> **Exercise brief**
Please write out again the part of the rows that opens with the line containing "Task: Select the Rotate tool" and closes with the line containing "Action: point(16,266)", both lines included and requests kept, and shift every coordinate in the answers by -133.

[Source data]
════════════════════
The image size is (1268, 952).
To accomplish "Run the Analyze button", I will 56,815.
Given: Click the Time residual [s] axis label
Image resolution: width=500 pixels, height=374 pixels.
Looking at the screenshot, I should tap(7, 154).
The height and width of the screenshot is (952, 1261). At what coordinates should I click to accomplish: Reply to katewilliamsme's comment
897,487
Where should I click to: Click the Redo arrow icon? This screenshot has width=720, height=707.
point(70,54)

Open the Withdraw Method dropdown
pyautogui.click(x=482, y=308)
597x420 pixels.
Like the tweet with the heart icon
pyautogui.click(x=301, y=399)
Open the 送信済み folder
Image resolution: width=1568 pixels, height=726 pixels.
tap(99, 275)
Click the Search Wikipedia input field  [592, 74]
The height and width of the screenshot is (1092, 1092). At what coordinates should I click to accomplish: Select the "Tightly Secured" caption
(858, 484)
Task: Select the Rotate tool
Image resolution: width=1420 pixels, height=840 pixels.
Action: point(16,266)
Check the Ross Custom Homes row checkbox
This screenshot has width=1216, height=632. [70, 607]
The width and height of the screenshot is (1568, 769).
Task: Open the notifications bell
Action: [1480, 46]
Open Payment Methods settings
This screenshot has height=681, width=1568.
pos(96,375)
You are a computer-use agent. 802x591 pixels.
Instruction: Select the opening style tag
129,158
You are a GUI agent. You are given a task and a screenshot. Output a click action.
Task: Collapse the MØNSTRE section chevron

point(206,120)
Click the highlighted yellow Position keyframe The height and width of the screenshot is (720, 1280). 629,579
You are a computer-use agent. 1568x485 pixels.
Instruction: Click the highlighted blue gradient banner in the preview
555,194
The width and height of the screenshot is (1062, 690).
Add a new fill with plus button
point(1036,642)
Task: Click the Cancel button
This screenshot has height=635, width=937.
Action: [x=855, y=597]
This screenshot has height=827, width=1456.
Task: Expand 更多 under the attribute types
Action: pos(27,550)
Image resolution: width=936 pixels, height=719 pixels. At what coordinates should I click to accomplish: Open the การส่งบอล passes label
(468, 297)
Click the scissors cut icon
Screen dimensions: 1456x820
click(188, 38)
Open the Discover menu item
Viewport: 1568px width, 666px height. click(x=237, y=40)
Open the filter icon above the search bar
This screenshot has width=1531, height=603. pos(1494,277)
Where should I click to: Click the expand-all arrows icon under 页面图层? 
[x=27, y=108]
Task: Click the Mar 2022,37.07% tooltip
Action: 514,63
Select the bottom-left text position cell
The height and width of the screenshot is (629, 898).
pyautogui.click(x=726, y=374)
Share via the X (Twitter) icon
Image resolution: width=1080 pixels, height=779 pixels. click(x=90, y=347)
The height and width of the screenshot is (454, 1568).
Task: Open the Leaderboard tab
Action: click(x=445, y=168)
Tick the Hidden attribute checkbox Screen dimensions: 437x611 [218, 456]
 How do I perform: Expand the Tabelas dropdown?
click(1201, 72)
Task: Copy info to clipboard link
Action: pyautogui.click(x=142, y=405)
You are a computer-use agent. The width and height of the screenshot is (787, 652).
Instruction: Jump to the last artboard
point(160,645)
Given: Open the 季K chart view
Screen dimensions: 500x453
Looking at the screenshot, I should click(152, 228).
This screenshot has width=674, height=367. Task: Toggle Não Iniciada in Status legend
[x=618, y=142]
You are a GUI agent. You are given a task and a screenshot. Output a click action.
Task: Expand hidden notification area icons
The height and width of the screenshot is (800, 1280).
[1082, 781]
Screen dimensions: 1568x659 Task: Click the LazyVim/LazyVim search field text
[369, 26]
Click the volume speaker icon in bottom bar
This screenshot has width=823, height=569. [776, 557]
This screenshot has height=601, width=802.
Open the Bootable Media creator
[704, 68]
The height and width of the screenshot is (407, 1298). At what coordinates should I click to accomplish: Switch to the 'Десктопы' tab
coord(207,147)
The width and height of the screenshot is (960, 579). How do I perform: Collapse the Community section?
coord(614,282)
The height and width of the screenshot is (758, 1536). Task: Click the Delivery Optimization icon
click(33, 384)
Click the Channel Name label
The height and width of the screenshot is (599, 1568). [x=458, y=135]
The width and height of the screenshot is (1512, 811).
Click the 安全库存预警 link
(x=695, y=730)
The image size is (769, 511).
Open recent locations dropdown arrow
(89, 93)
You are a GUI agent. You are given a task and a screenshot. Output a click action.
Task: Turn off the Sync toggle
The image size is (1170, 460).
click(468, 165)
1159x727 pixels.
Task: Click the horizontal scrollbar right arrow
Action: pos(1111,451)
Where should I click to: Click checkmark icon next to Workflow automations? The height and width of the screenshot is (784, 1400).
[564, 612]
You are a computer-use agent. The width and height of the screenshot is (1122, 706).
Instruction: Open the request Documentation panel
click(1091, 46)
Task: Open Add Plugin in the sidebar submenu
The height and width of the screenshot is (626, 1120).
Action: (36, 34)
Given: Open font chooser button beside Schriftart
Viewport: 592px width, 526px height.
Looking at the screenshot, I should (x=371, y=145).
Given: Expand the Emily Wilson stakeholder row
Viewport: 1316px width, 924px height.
════════════════════
> **Completed exercise**
Task: Select the Rotate tool
Image resolution: width=1420 pixels, height=840 pixels.
Action: point(-117,133)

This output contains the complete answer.